» **本文抜粋**
-=-=-

2019-02-10

2004年4月のイベリア半島北西部ドライブ:ポルトからコンポステーラ往復

もう15年近く前になりますがポルトガル北部とスペインガリシア地方を旅行しました。独身最後の旅行、奮発して3泊ともスペインのパラドールに泊まりました。まず初日はTAPポルトガル航空でニューアーク空港からポルト空港へ。飛行機が無事着陸すると乗客の皆さんが拍手で喜んだのが国民性が表れているようで微笑ましかったです。TAP航空はポルトガルの国営会社で私が大学の時に勉強したポルトガル語の教科書にも出て来たほどで、ポルトガルを象徴する飛行機です。ポルトガルとの直行便が発着するニューアーク空港のあるニュージャージー州にはポルトガル系の移民が多い気がします。いま調べてみると

https://en.wikipedia.org/wiki/Portuguese_Americans

にあるようにポルトガル系アメリカ人の州別の出生地の統計では、New Jersey は Massachusetts についで全米2位となっています。そういえば、その頃 New York Post にニュージャージー出身のポルトガル系アメリカ人がロッタリー(宝くじ)に当たって大富豪になったという記事が載っていました。機内では前述のポルトガル語の教科書を持ち込んで付け焼刃的な準備をしましたが、なんと座席ポケットに教科書を置き忘れてきてしまいました。到着はお昼頃でした。ポルトガルでサッカーのヨーロッパ選手権が行われる直前だったので空港ではそのマスコットたちが迎えてくれました。空港でレンタカーを借りたのですが免許を取って以来久しぶりのマニュアル車で慣れるのが大変でした。空港周りを試し乗りしたのですがおっかなびっくりで見切り発車してしまいました。案の定、市内に入って坂道で止まった際に坂道発進が上手くいかずトロトロしていると、しびれを切らした(今の)妻に助手席からサイドブレーキを引かれてしまいました!これはさすがに驚きました。オートマ限定の免許しかもっていない妻にガヤガヤ言われるのは心外でしたが、初めての欧州車(シトロエンのコンパクトカー)でパニクってしまいました。バックする時もシフトレバーを上手く持ち上げて動かさないとダメだったので初めは訳が分からず、路駐の際にとうとう見かねた歩行者のおじさんに運転を代わってもらいました!ポルトガルのようにのんびりした国だったから良かったですが、今考えるとそのまま乗ってかれたらどうしようもありませんでした。その後なんとか運転できるようになり、中心街の地下駐車場に車を止めて市内散策をしました。が、長いお昼休み中のようで閉まっているお店も多く閑散としていました。

-=-=-

» **表示データ**
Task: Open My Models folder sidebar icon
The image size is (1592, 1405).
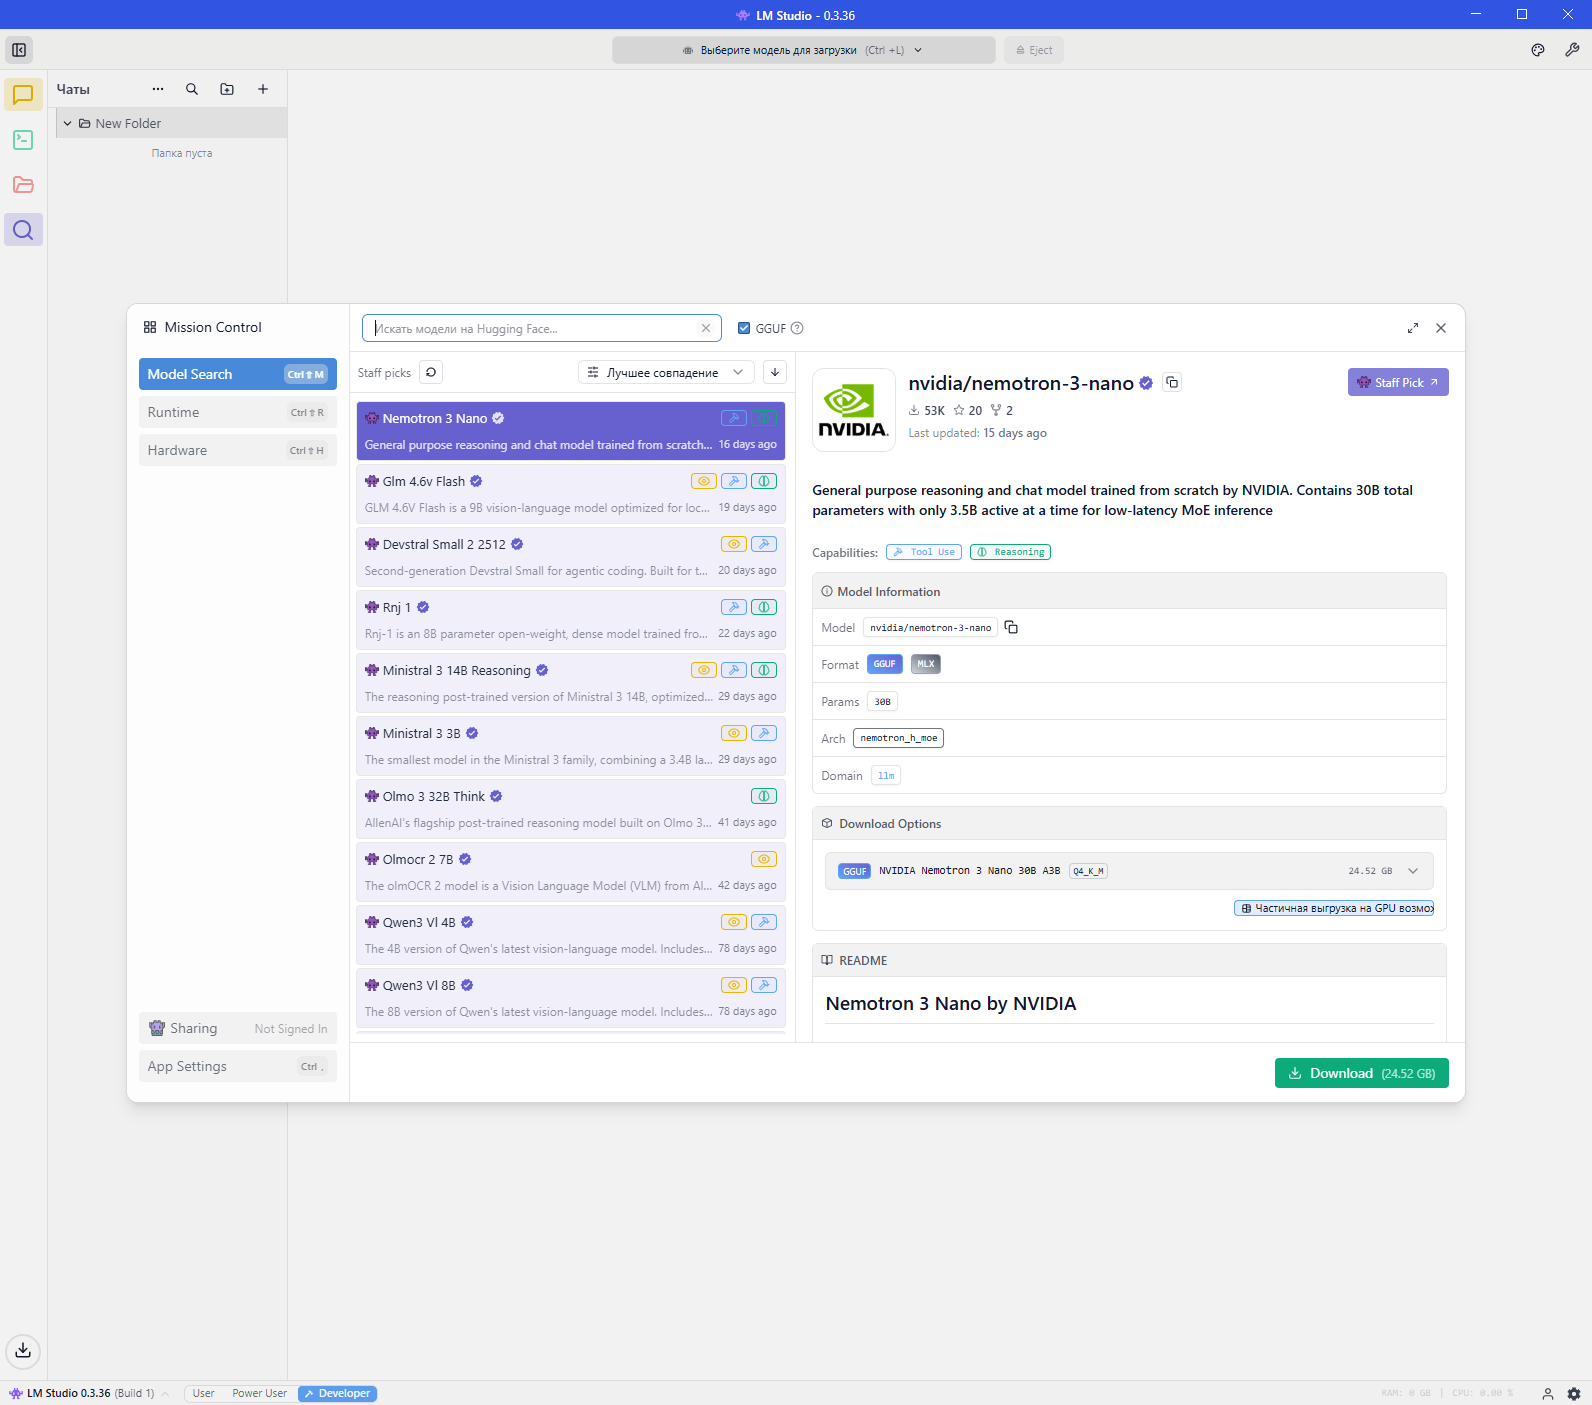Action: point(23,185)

-=-=-

» **与えられた課題**
ポルトからコンポステーラへのドライブ旅行記を、最後の文の直後から引き継いで書き進めてください。

» **課題への回答**
ドゥエロ川にかかる橋

レンタカーと街並み外観

ポルト市内で(運転の疲労感が出ちゃってます)

暗くなる前に宿に着きたいので一路北上。途中ビアナ・ド・カステロという風光明媚な所に寄りました。



その後、国境を越え新しい高速道路を経由してバイオーナへ。とても気持ちのいいドライブでした。



バイオーナには海に面した古いお城があり、そこの一部をパラドールにしています。素晴らしい所でした。2日目の朝の様子。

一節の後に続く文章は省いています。